The drop has existed since the 1970s, when apocryphal tales abounded

about journalists and insider trading. All papers now have guidelines to

the effect that reporters must declare any dealings in shares.



Financial PR consultants prefer handing exclusives to the Sundays rather

than the dailies because stories that run prominently on Sunday set the

agenda for the rest of the week - journalists scrabbling for news over

the weekend for Monday’s edition have routinely repeated stories from

the Sunday papers.



Weever argued at the tribunal that the drop left journalists in thrall

to the ’drop masters’. He said of his boss, Sunday Telegraph City editor

Neil Bennett: ’It seemed to me my old-fashioned and combative approach

was no longer appreciated. It was clearly offensive to the drop masters

and it was these drop masters Neil wished to cultivate.’



Indeed, one PR insider, who declined to be named, believes the climate

of the drop has been encouraged by journalists themselves. ’Sunday

journalists have been complicit in this process, because inevitably they

always say ’I want this for myself’,’ he says.



In response to Weever’s allegations, Bennett said: ’I have never

knowingly broken any takeover panel, Stock Exchange regulation or the

Companies Act in any respect. His allegation that I’m some kind of

supine letterbox for embargoed press releases is deeply wounding. We do

not have to print it. We don’t have to believe it. We don’t have to take

the party line.’



Ivor Walker, chairman of the tribunal, said it had found ’no evidence

whatsoever’ of the alleged breaches of Stock Exchange rules.



Despite a tightening of regulation on price-sensitive information, it is

difficult for regulators to prove that rules have been broken. Having

access to sensitive information is not a crime in itself - it is how

that information is used.



Neil Mainland, chairman of the IPR City and financial group, says: ’The

Friday night drop is a grey area. Those who make and monitor the rules

obviously don’t find the practice too offensive. They appear to take the

view that publication in a newspaper gives people equal opportunity

access to information.’



Indeed, when questions about leaks are raised, they are often left

unanswered.



The Stock Exchange does not usually go on the record about whether it is

investigating a leak, and it is rare for it to censure a PR agency.
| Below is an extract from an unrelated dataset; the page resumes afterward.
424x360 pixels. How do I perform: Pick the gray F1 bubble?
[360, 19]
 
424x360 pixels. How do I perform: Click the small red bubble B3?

A recent story concerning the Scottish Media Group’s planned pounds 130

million take-over of GMTV, for example, was said to have been leaked to

the Times and is believed to have led to an investigation by the London

Stock Exchange, but this has neither been confirmed nor denied.



According to another financial PR consultant, leaks are now carefully

targeted to a wider variety of news sources. ’The traditional Friday

night drop has shifted because of the competition from Saturday papers

and the continued escalation in the pre-eminence of the Financial

Times,’ he says.



’It is wrong to say the Sundays are getting all the drops.’



The trend of drops is likely to be further transformed by the

strengthening of on-line business news publishers like TheStreet.com and

FT.com.



As Weever pointed out during the tribunal hearing, the City’s elder

statesmen and corporate financiers are well aware that the drop exists.

But regulators and those who run the City appear to have little appetite

to stop it, perhaps because it would involve them in time-consuming and

expensive formal regulation of the financial PR industry.